It refers to our tendency to follow the crowd—that is, to conform (often unthinkingly) to authority or to group standards of conduct and belief. The desire to belong, to be part of the in-group, can be among the most powerful of human motivations.
Conformity may be useful in some circumstances. For example, if you are a tourist in a new country and don’t understand how to behave, you might follow other tourists or the locals’ behavior. But if you don’t have the ability to think critically and lack a sense of uniqueness and self-awareness, you might give up your own values and beliefs just to fit in, and the group can become an authority controlling your behavior.
Here is an experiment that explains the danger of conformity very well.
In Milgram’s experiment, subjects were asked to administer a series of increasingly severe electrical shocks to people whom the subjects could hear but couldn’t see. (In fact, no actual shocks were given; the “victims” were confederates who only pretended to be in pain.) Subjects were told that they were participating in a study of the effects of punishment on learning. Their task was to act as “teachers” who inflicted progressively more painful shocks on “learners” whenever the latter failed to answer a question correctly.
The severity of the shocks was controlled by a series of thirty switches, ranging in 15-volt intervals from 15 volts (“Slight Shock”) to 450 volts (“Danger: Severe Shock”). The purpose of the study was to determine how far ordinary people would go in inflicting pain on strangers simply because they were asked to do so by someone perceived as “an authority.”

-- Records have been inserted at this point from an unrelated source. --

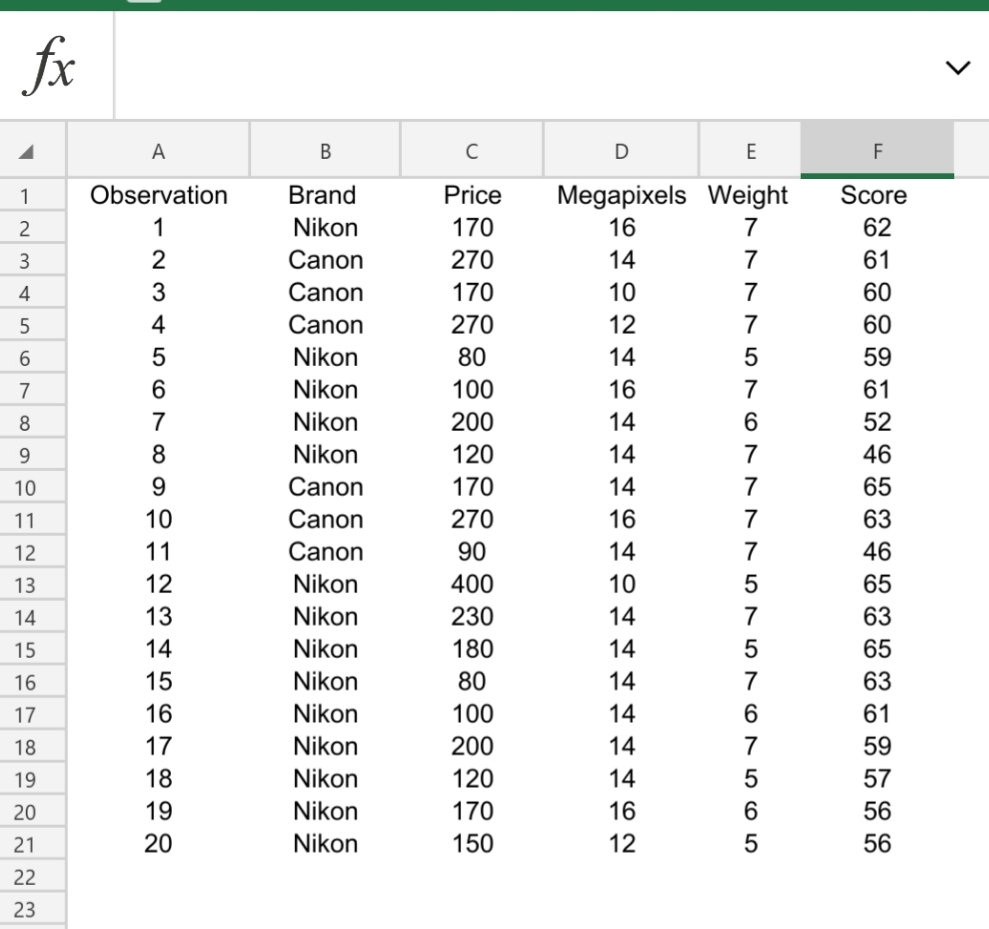The height and width of the screenshot is (929, 989).
Task: Select the Observation 20 cell
Action: (158, 843)
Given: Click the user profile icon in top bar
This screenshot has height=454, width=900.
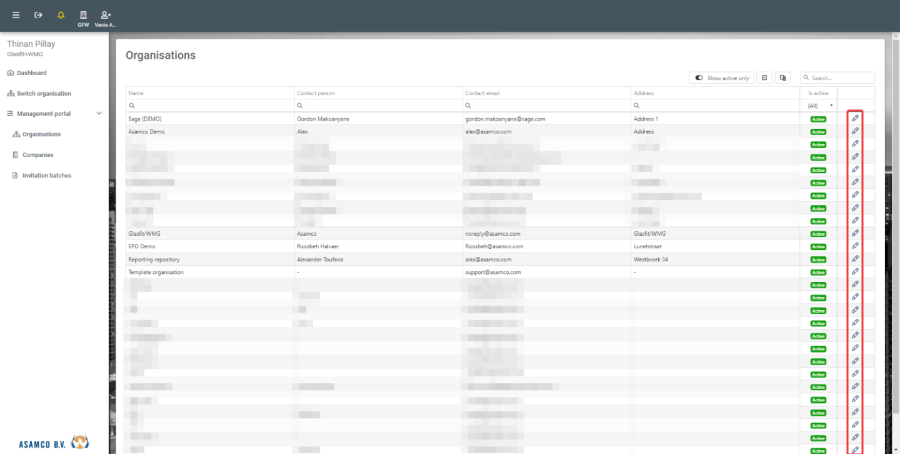Looking at the screenshot, I should (106, 17).
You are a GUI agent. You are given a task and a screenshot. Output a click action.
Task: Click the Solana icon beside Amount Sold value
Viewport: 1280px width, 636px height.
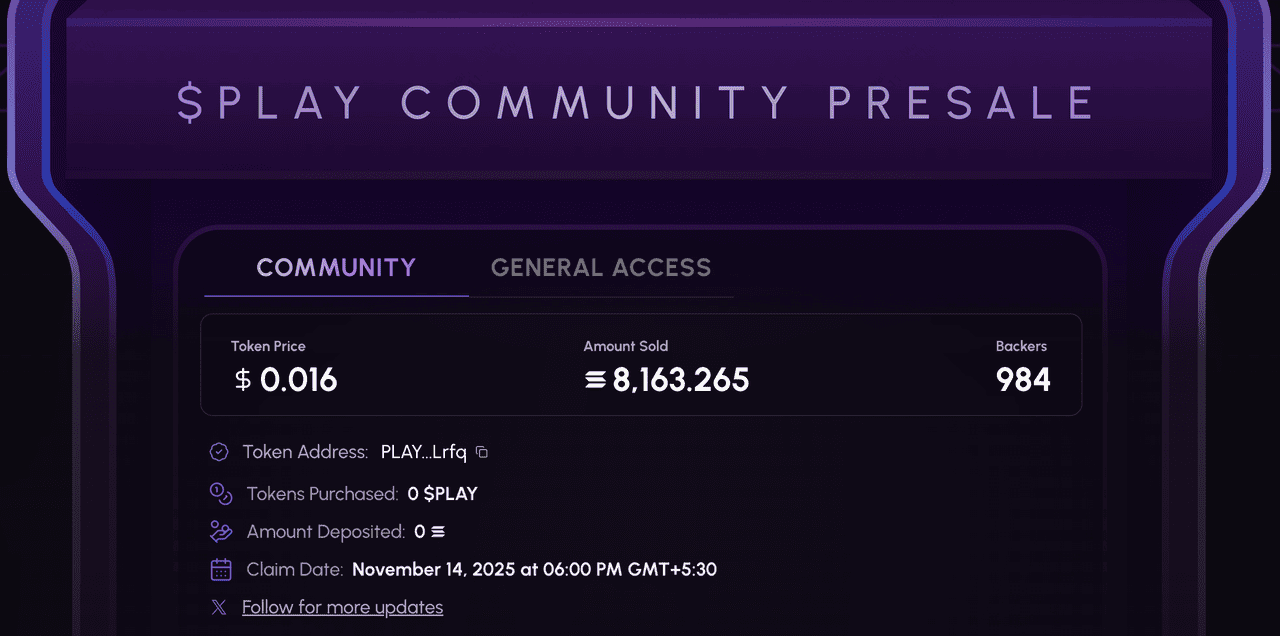[596, 380]
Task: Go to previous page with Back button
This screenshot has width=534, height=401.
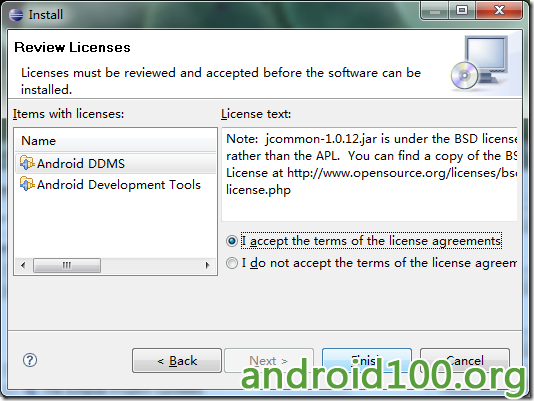Action: tap(177, 360)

The results were, well, shocking. More than 85 percent of the subjects continued to administer shocks beyond the 300-volt mark, long after the point at which they could hear the victims crying out or pounding on the walls in pain. After the 330-volt mark, the screaming stopped, and for all the subjects knew, the victims were either unconscious or dead. Despite that, nearly two-thirds (65 percent) of the subjects continued to administer shocks, as instructed, until they reached the maximum of 450 volts.
Now that it is clear that conformity can have a very dangerous impact if not channeled correctly, the question becomes: how do we navigate conformity to avoid its negative consequences?
The answer lies in critical thinking. Don’t hesitate to think outside the box and challenge the status quo when necessary. Be an independent thinker and celebrate your uniqueness. Be aware of your values and beliefs, and remember that it is okay to be different in group settings.